Development charges are regulated through provincial legislation, which provides the calculation rules. Staff said the differences between the dwelling types are based on occupancy levels, with large apartments increasing in average occupancy by 12 per cent under the bylaw.

The charges are a cost recovery tool for growth-related infrastructure. Staff noted current rates for single and semi-detached dwellings are 4.6 per cent of the average price for a new home in York Region in 2021.

“We hear it all the time, (development charges) are an onerous aspect on the cost of a new home, and one of the ways you can make homes affordable is by lowering the DC,” Markham Regional Councillor Don Hamilton said. “I believe ours are reasonable.”
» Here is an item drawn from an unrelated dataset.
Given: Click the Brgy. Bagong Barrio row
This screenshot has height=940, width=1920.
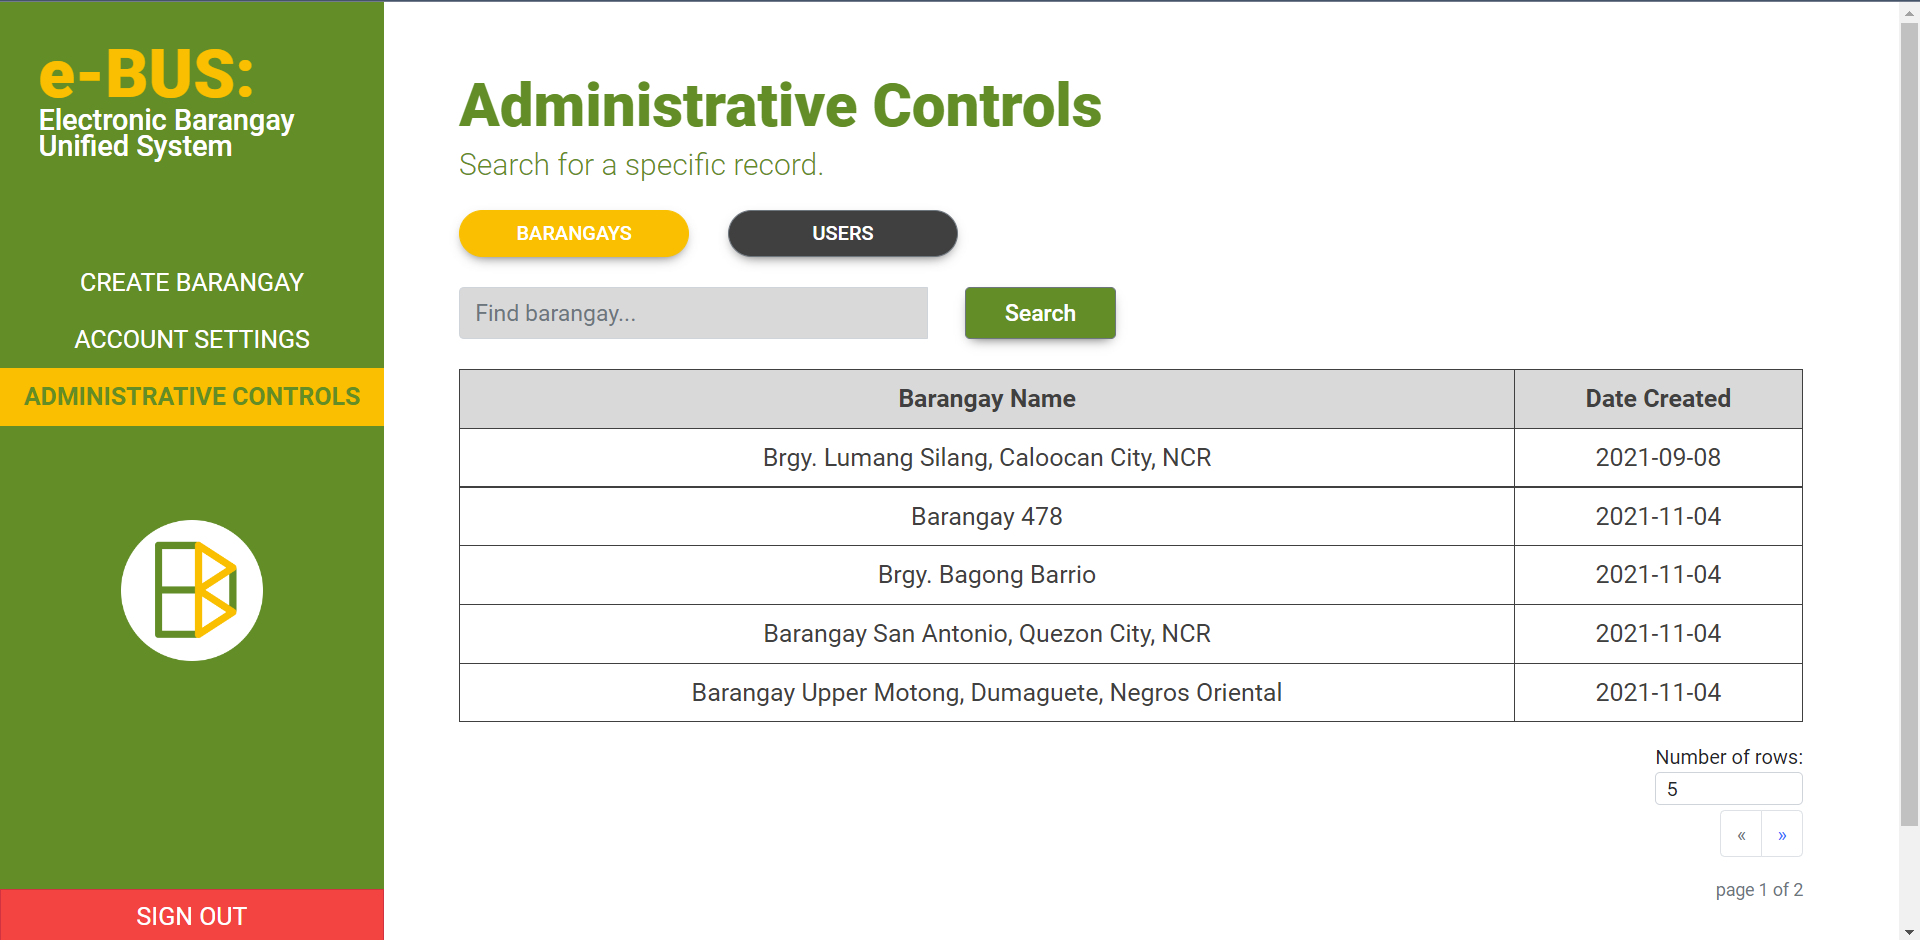Looking at the screenshot, I should coord(986,575).
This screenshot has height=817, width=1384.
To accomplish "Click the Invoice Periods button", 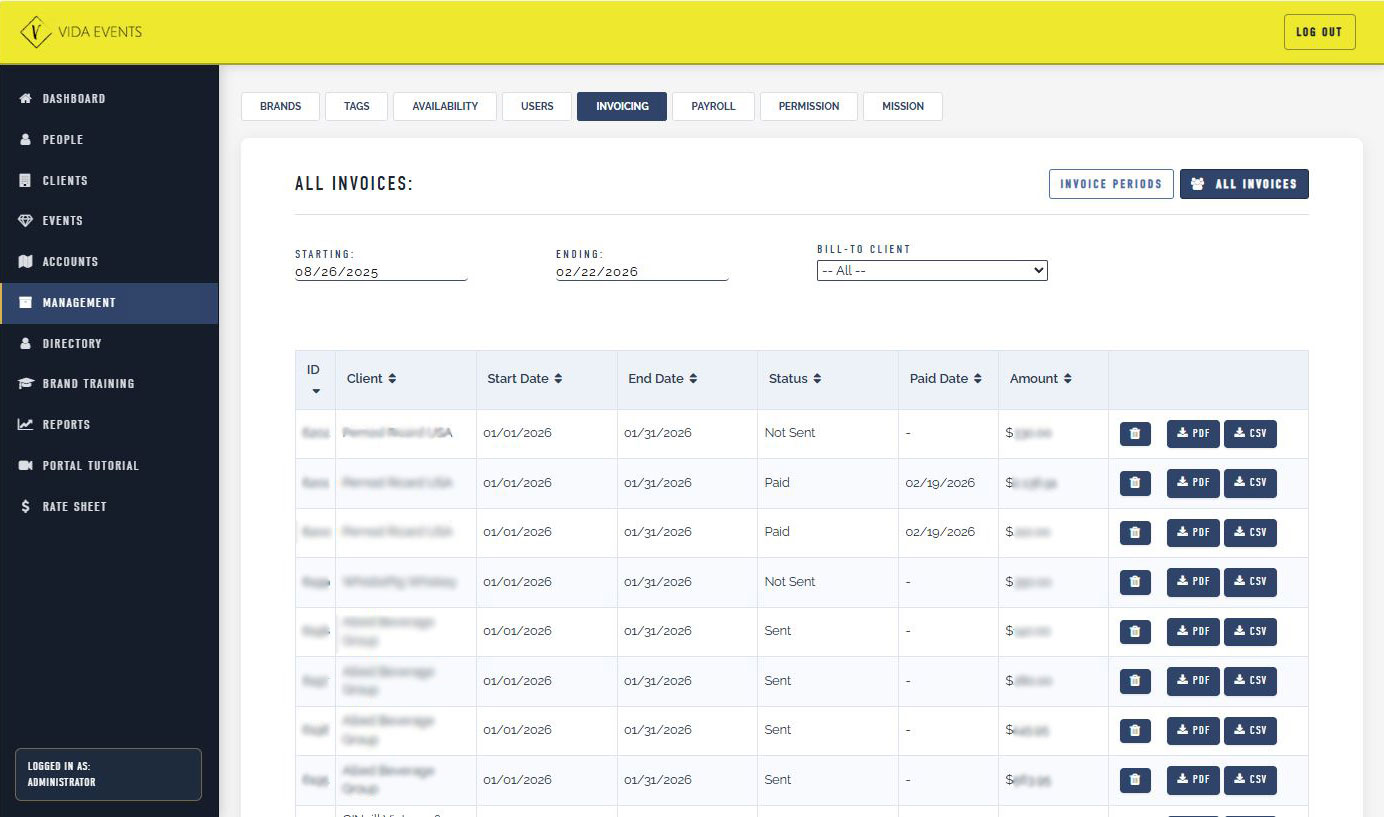I will (x=1110, y=184).
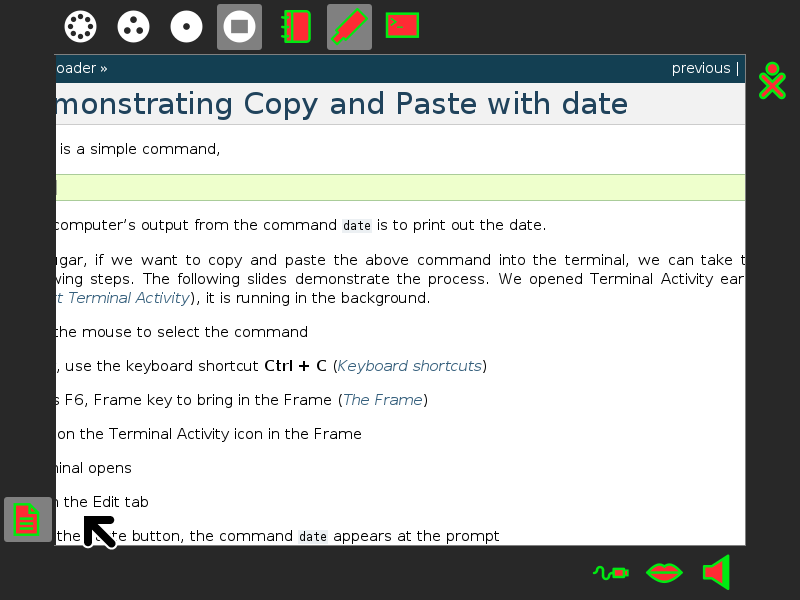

Acting commissioner of finance Kelly Strueby said it would be unlikely to shift development charges on those large apartments without drawing from the tax base.

The draft bylaw does include an adjustment meant for rental housing, with a four-storey minimum requirement removed for purpose-built rental buildings to get a development charge deferral.

Taylor said affordability should be thought of as a spectrum, with housing types provided for all ranges of income.

The demand for “rental is going to be disproportionately going up,” he said. “We’re not going to be able to keep up almost, and we need to provide more."

A public meeting will be held on the bylaw March 24, with a final report and approval scheduled for May 26.